◆ **WHAT NEEDS TO BE DONE**
Convert each line of the material below into one string in a JSON list, leaving out any blank lines.

+ + + + + + +

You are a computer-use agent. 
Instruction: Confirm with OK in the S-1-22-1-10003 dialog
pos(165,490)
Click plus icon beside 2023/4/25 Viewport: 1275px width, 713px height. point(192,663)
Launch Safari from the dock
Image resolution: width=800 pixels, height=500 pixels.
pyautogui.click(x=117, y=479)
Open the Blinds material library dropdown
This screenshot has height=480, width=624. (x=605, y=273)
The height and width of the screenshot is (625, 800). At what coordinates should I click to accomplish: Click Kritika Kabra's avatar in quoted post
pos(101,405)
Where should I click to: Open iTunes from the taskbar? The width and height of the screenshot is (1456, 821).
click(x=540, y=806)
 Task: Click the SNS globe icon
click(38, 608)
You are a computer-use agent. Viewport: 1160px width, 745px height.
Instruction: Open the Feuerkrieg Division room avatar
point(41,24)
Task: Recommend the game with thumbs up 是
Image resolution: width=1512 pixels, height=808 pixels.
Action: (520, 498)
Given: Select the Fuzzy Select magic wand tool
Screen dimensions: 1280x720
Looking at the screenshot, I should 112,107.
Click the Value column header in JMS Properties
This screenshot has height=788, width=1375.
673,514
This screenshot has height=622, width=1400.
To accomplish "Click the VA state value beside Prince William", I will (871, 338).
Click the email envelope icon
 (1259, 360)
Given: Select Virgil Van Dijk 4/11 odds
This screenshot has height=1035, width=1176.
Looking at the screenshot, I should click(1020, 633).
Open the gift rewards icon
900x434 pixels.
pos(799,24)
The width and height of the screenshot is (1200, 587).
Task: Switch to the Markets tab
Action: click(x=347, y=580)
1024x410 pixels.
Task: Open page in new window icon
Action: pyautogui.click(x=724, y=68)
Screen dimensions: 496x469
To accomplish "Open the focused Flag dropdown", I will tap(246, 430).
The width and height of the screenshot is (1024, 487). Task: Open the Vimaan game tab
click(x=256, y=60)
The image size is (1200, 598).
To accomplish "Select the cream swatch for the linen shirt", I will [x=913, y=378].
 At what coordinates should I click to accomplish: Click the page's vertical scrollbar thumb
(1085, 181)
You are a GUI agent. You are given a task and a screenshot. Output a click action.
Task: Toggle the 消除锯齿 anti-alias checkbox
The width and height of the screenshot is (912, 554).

+ + + + + + +

◆ **SOLUTION BELOW**
[
  "You are a computer-use agent. ",
  "Instruction: Confirm with OK in the S-1-22-1-10003 dialog",
  "pos(165,490)",
  "Click plus icon beside 2023/4/25 Viewport: 1275px width, 713px height. point(192,663)",
  "Launch Safari from the dock",
  "Image resolution: width=800 pixels, height=500 pixels.",
  "pyautogui.click(x=117, y=479)",
  "Open the Blinds material library dropdown",
  "This screenshot has height=480, width=624. (x=605, y=273)",
  "The height and width of the screenshot is (625, 800). At what coordinates should I click to accomplish: Click Kritika Kabra's avatar in quoted post",
  "pos(101,405)",
  "Where should I click to: Open iTunes from the taskbar? The width and height of the screenshot is (1456, 821).",
  "click(x=540, y=806)",
  " Task: Click the SNS globe icon",
  "click(38, 608)",
  "You are a computer-use agent. Viewport: 1160px width, 745px height.",
  "Instruction: Open the Feuerkrieg Division room avatar",
  "point(41,24)",
  "Task: Recommend the game with thumbs up 是",
  "Image resolution: width=1512 pixels, height=808 pixels.",
  "Action: (520, 498)",
  "Given: Select the Fuzzy Select magic wand tool",
  "Screen dimensions: 1280x720",
  "Looking at the screenshot, I should 112,107.",
  "Click the Value column header in JMS Properties",
  "This screenshot has height=788, width=1375.",
  "673,514",
  "This screenshot has height=622, width=1400.",
  "To accomplish \"Click the VA state value beside Prince William\", I will (871, 338).",
  "Click the email envelope icon",
  " (1259, 360)",
  "Given: Select Virgil Van Dijk 4/11 odds",
  "This screenshot has height=1035, width=1176.",
  "Looking at the screenshot, I should click(1020, 633).",
  "Open the gift rewards icon",
  "900x434 pixels.",
  "pos(799,24)",
  "The width and height of the screenshot is (1200, 587).",
  "Task: Switch to the Markets tab",
  "Action: click(x=347, y=580)",
  "1024x410 pixels.",
  "Task: Open page in new window icon",
  "Action: pyautogui.click(x=724, y=68)",
  "Screen dimensions: 496x469",
  "To accomplish \"Open the focused Flag dropdown\", I will tap(246, 430).",
  "The width and height of the screenshot is (1024, 487). Task: Open the Vimaan game tab",
  "click(x=256, y=60)",
  "The image size is (1200, 598).",
  "To accomplish \"Select the cream swatch for the linen shirt\", I will [x=913, y=378].",
  " At what coordinates should I click to accomplish: Click the page's vertical scrollbar thumb",
  "(1085, 181)",
  "You are a GUI agent. You are given a task and a screenshot. Output a click action.",
  "Task: Toggle the 消除锯齿 anti-alias checkbox",
  "The width and height of the screenshot is (912, 554)."
]